The COVID Hot Potato 5
This week: General practitioners (GPs) describe the challenge of managing patient referrals to hospital services after the initial suspension of non-urgent and routine referrals during the peak of COVID-19. Despite NHS England guidance advising that referrals should resume, ongoing difficulties and inability to refer patients has produced extra work, and challenges in identifying who is responsible for patients’ care.
At the end of April 2020, NHS England wrote to Trust Chief Executives setting out actions for the second phase of the COVID-19 response, including that GPs make two-week wait cancer, urgent, and routine referrals to hospital-based specialists as normal.[i] On the 4th of May 2020, NHS Digital produced guidance on managing referrals, and advised that referral systems should return to pre-pandemic levels with transfer of clinical responsibility from community practitioners to hospital Trusts at the point of referral.[ii]
In our interviews this week, it was clear that this guidance still had not been taken up across all local Trusts. A Clinical Director in a Liverpool hospital clarified that: “The electronic referral system is closed down, so you can’t do it online, but we will see emergency referrals.”
Whilst two-week wait and other ‘urgent’ referrals are still being accepted by local hospitals, as GPs point out, there is no clear guidance on what counts as ‘urgent’: “The issue is: what counts as urgent? We can’t only be looking for cancers…other things kill you as well.” The Clinical Director in Liverpool reflects on how urgency is based on judgement, rather than guidance: “You do make that call on the information you’re given, which is usually minimal, of ‘urgent, non-urgent, or routine’. But it’s an interesting question to ask, because there isn’t real guidance about that...it goes with experience.”
One GP, who felt that workloads had increased unnecessarily for GP practices, had experienced “a lot of issues with hospitals bouncing back referrals…To give an example, any investigation that had been requested – so any ultrasounds or scans that had been requested by us, some of them from January…one of the radiologists [in the local hospital] ostensibly reviewed all of the forms and sent them all back to us, saying: ‘Is this still required?’”

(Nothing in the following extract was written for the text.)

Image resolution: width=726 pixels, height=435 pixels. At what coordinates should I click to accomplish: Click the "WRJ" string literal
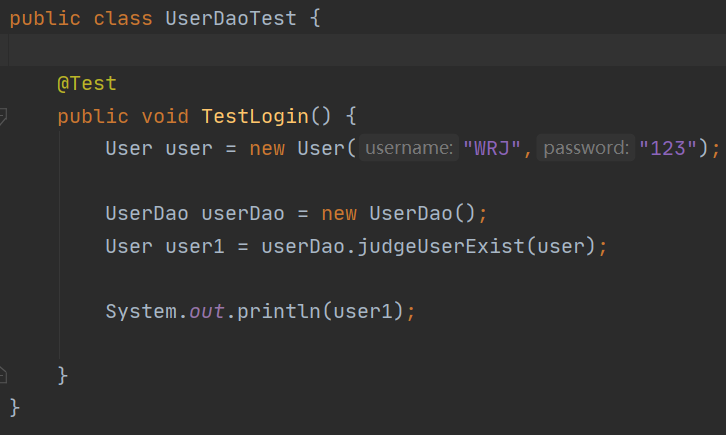pyautogui.click(x=494, y=148)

A GP partner in Knowsley explained that hospital-based care services not accepting referrals is a problem because: “until a patient sees a consultant, the GP holds the medico-legal responsibility of that referral…so all of a sudden we’re holding this responsibility and can’t execute it because we’re not specialists, first of all, and we don’t have access to the tests that they have.” His account highlights that there needs to be a clear and systematic way to move these referrals on and agreement on how long patients can wait to be seen by a specialist, “otherwise we [GPs] will keep holding onto this clinical responsibility that we can’t manage.”
Despite guidance from the NHS clarifying that once a patient is referred this clinical responsibility is held by the hospital, GPs feel that the current uncertainty of referral systems means they cannot rely on this to make sure their patients are seen and maintain patient safety.“You can turn around and say, ‘here’s my proof that I sent it to you’ – but actually, does that matter if something happens to the patient? Does the fact that you’ve got proof that you sent it actually make any difference, conscientiously, if the patient is actually not looked after? And the answer is no.”
NOTE: The NIHR Health Protection Research Unit in Emerging and Zoonotic Infections brings together internationally leading researchers from the University of Liverpool, University of Oxford, Liverpool School of Tropical Medicine, and Public Health England.
We are conducting an MRC-Funded project to understand the dynamics of policy development and healthcare professionals’ behaviour in the UK during the COVID-19 pandemic. We have a targeted panel of healthcare professionals, with whom we regularly speak, to capture their experiences and reactions over the course of the outbreak. They include clinical leads, junior doctors, and nurses in HCID units, Emergency departments, intensive therapy units, medical wards, neonatal units and GP surgeries.
We have previously identified emerging issues around PPE challenges, the need for testing of healthcare professionals, and the need for mental health support for staff on the frontline, all of which were fed back to Government Advisory Panels, and proved to be important in decision-making.